Editor’s Note: Ruth Ben-Ghiat is a professor of history and Italian studies at New York University and a specialist in 20th-century European history. Her latest book is “Italian Fascism’s Empire Cinema.” The opinions expressed in this commentary are solely those of the author.
Ruth Ben-Ghiat: Nashville movie theater incident newest reminder of how guns take economic toll we tend to ignore
She says effects include work hours lost, consumers scared away. Business should step up to address.
Last month, a gunman in a Louisiana movie theater killed two people and injured nine others before shooting himself with a gun he’d legally purchased. On Wednesday, a man with what looked like a real semi-automatic pistol in a Nashville movie theater sprayed patrons with pepper spray and hit one with a hatchet before police – apparently believing he had a real gun – shot him dead.
Tennessee movie theater shooting suspect killed by police
Summer is high season for movie-going, but who among us will not carry in the back of our minds – as we settle into our seats in a darkened roomful of strangers – that anything is possible in a society so saturated with guns.

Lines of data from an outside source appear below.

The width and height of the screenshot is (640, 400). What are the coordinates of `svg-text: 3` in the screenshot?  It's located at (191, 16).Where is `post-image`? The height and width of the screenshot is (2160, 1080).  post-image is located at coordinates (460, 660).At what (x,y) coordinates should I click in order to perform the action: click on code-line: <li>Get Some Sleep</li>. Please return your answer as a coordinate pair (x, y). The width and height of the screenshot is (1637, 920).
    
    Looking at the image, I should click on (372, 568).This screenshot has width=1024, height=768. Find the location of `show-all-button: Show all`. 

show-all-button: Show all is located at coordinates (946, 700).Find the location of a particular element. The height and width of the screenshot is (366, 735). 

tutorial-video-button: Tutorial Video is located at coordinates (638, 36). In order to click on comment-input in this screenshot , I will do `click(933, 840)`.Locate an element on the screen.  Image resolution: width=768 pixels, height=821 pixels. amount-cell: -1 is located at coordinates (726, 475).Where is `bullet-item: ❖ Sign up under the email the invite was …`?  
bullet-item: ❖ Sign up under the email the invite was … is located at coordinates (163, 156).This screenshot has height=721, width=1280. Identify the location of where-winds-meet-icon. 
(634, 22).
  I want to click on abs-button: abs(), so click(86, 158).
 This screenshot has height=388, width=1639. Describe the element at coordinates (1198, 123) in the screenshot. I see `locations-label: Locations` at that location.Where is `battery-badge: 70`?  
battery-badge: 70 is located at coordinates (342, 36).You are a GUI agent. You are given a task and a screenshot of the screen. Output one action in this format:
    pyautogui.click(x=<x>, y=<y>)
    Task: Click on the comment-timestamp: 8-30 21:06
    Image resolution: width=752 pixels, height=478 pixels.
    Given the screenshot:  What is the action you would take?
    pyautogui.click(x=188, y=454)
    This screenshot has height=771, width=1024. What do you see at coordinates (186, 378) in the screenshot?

That the alleged assailant in Nashville, Vincente David Montano, was wielding a pellet gun that only, quite convincingly, looked like a real gun changes the outcome, but not the terror. Some of us may decide going out to the movies isn’t worth it.
This would constitute a change in our consumer habits. And it has an economic effect. This is something that has gone largely unspoken in the debates about gun control and concealed carry that follow upon each shooting: the ever-rising economic toll of gun violence in our country and the role that American business can play in advocating for more stringent gun controls.
Imagine, for example, that gun death was so rare in America, that the bizarre Nashville incident could be viewed as just an aberration, not a chilling reminder of our ongoing reality. Americans are killing each other with guns in staggering numbers, and yet American business has failed to seriously engage with the negative effects of gun violence on national well-being, productivity and prosperity. Ted Miller, a researcher at the Pacific Institute for Research and Evaluation, crunched the numbers for a Mother Jones report and came up with a $229 billion a year price tag for direct and indirect costs of gun violence.
Both small-business owners and human resources executives in large corporations know the economic ripple effect these broad figures reflect: consumers shunning businesses touched by gun violence, days lost from work while families grieve, businesses closed temporarily after shootings, good workers diminished by the physical or mental consequences of witnessing or being direct victims of gun violence.
The strength of the gun lobby in America and the fears of some that they will lose rights conferred, they say, by the Second Amendment are only part of the reason such topics are mostly avoided in the business world, including in the business media. Our attachment to guns crosses lines of race, gender and sexual orientation: it is a national disposition. Who wants to mess with that?
Not many businesses operating in this country. Whether American or foreign owned, they have been reluctant to risk consumer anger and incur losses by taking a stand on the issue. It is little wonder that even those American corporations that are praised as being socially responsible have, on this issue, mostly kept their heads down.
Starbucks is an example. Even after the Newtown massacre, the coffee purveyor limited itself to asking customers “respectfully” not to bring guns in their stores, rather than making it clear that guns were unwelcome. Some other companies have done better.
But with the bar this low, moving the culture forward on this issue will not be an easy task. More individuals are carrying concealed weapons than ever before, with or without permits.
Movie theater shooting in Lafayette, Louisiana
And many exercise their rights to open carry, never thinking they are creating alarm in their fellow citizens and creating disruptive security situations. In June, a man brought a fully loaded rifle into the Atlanta airport – a major hub of business travel – when he and his wife dropped off their daughter for a flight.
We have changed our collective mind about large social issues in the past: women now have the right to vote, racial intermarriage is no longer forbidden, homosexuality is no longer considered an illness, same-sex marriage is now a right and smoking is no longer chic.
On those topics, business has helped to set a new tone for America. But on the issue of gun control, there has so far been no tipping point. We continue to mow down our leaders (Charleston), our children (Newtown) and our work force (Louisiana, most recently), with collateral damage that harms the economy and weakens us as a nation.
America’s economic leaders should apply the boldness and tenacity that fuel national enterprise to the task of shifting the conversation about gun control in this country. They will face opposition at first, but they will be making a necessary investment in our human capital and in our collective prosperity.
This commentary was updated to reflect the latest accounts of the Nashville shooting.